WORK INSTRUCTIONS:
For this listing, the lines between the one holding "Given: Select page 2 in pagination" and the one holding "Image resolution: width=1279", inclusive, must be set down exactly.

RECORDS FOR PROCESSING:
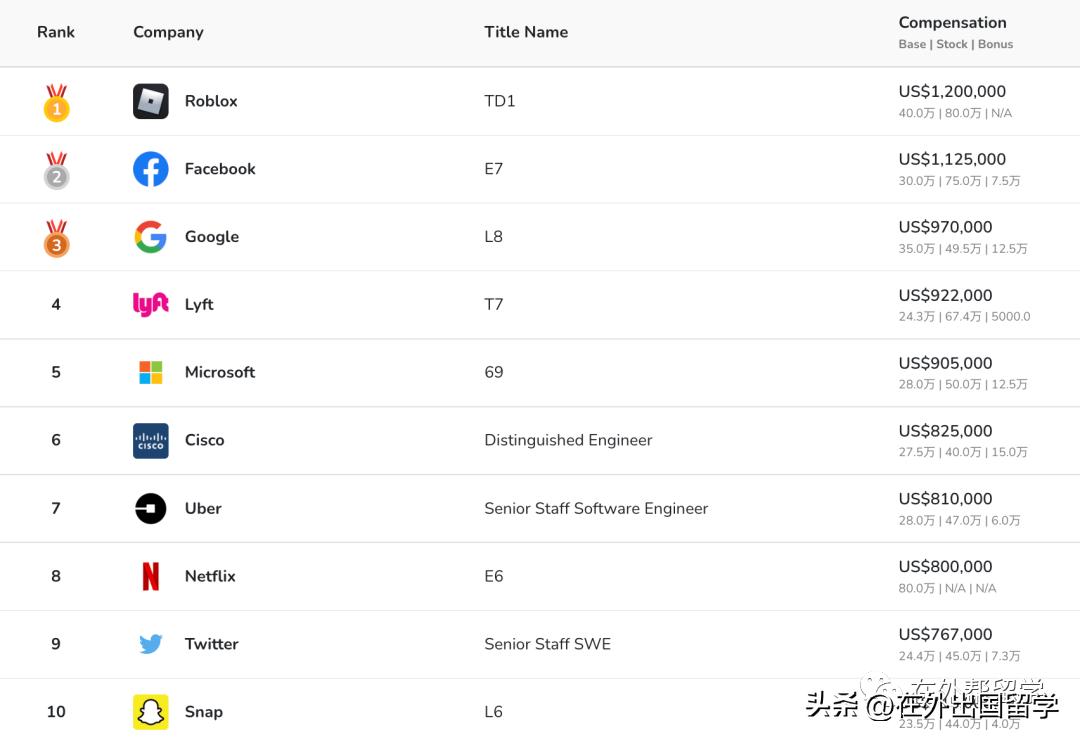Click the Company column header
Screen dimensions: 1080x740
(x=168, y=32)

---

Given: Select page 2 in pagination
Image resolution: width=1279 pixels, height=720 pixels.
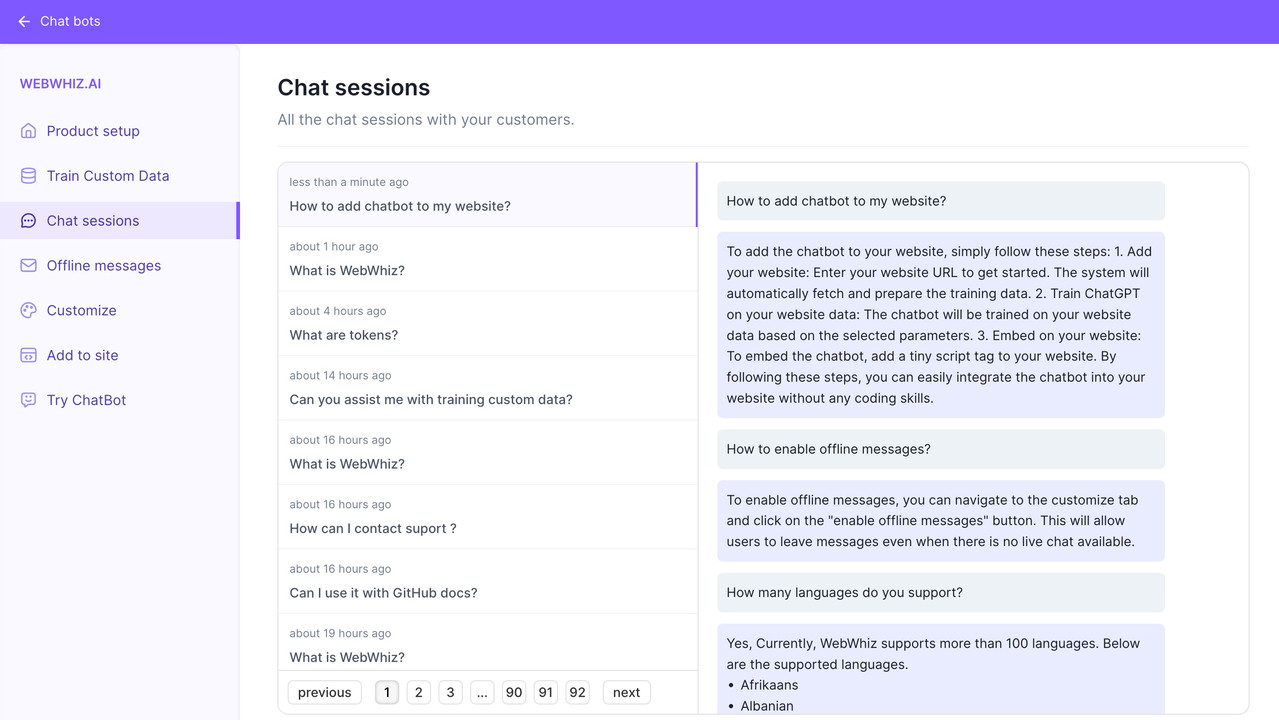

* * *

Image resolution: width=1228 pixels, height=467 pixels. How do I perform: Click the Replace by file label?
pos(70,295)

RESPONSE TO THE TASK:
Given: Select page 2 in pagination
Image resolution: width=1279 pixels, height=720 pixels.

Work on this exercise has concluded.